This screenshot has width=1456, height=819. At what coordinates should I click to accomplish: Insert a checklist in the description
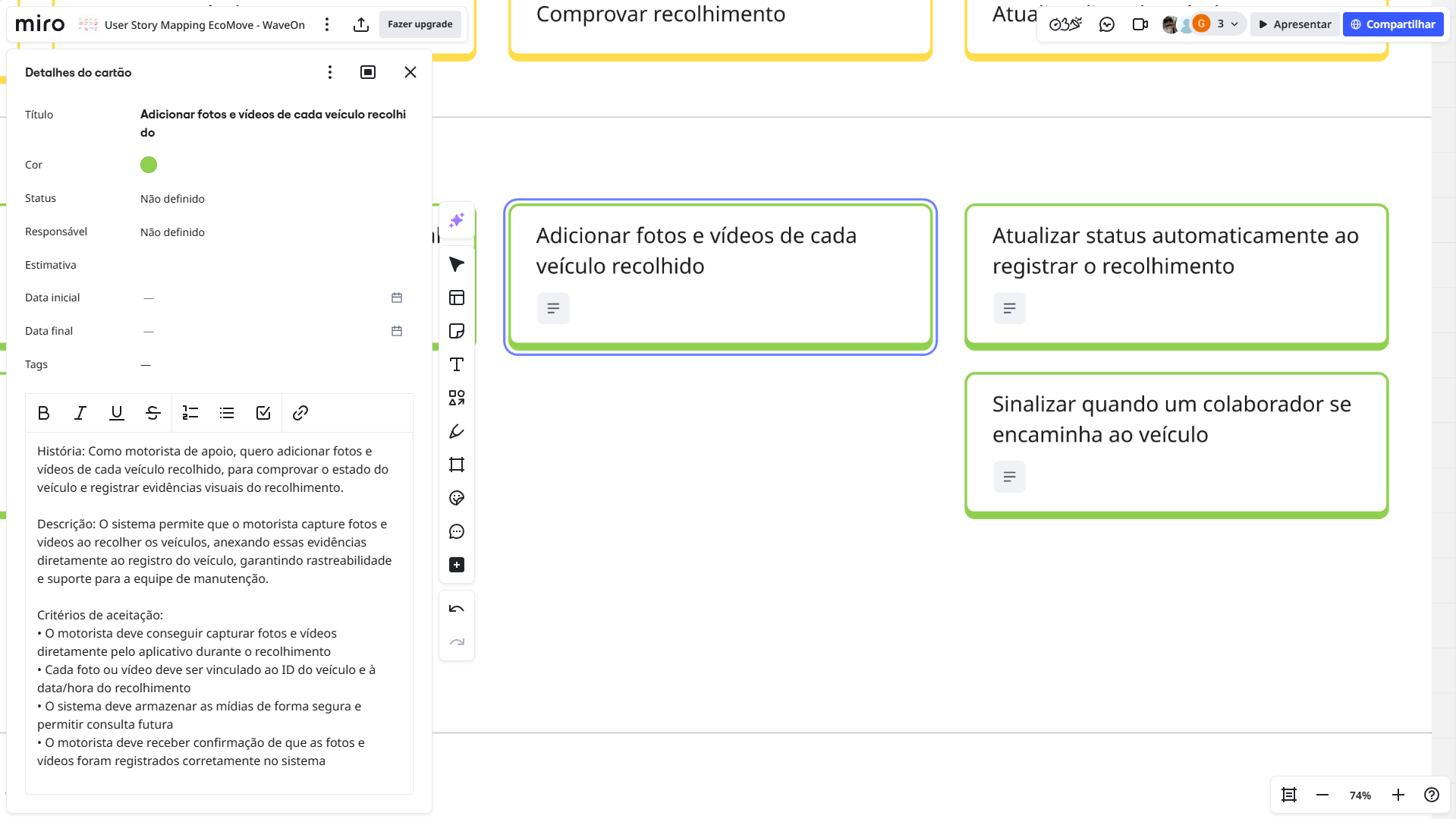coord(263,413)
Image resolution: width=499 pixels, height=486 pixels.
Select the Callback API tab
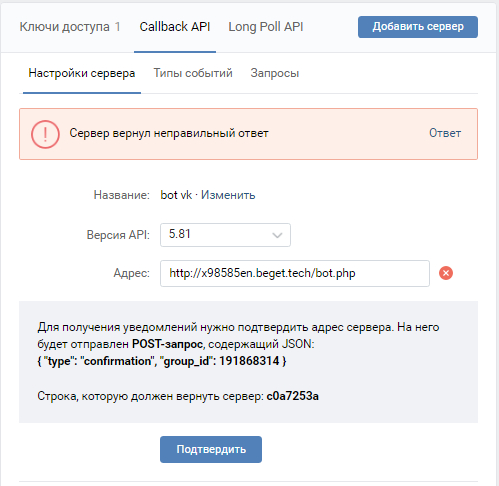175,27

WHAT TO DO - All of the lines above must be repeated without alteration, though the pictures are to be excluded.

SOLUTION TO THIS PROBLEM -
This screenshot has width=1456, height=819. At what coordinates should I click to accomplish: Insert a checklist in the description
coord(263,413)
Image resolution: width=499 pixels, height=486 pixels.
Select the Callback API tab
175,27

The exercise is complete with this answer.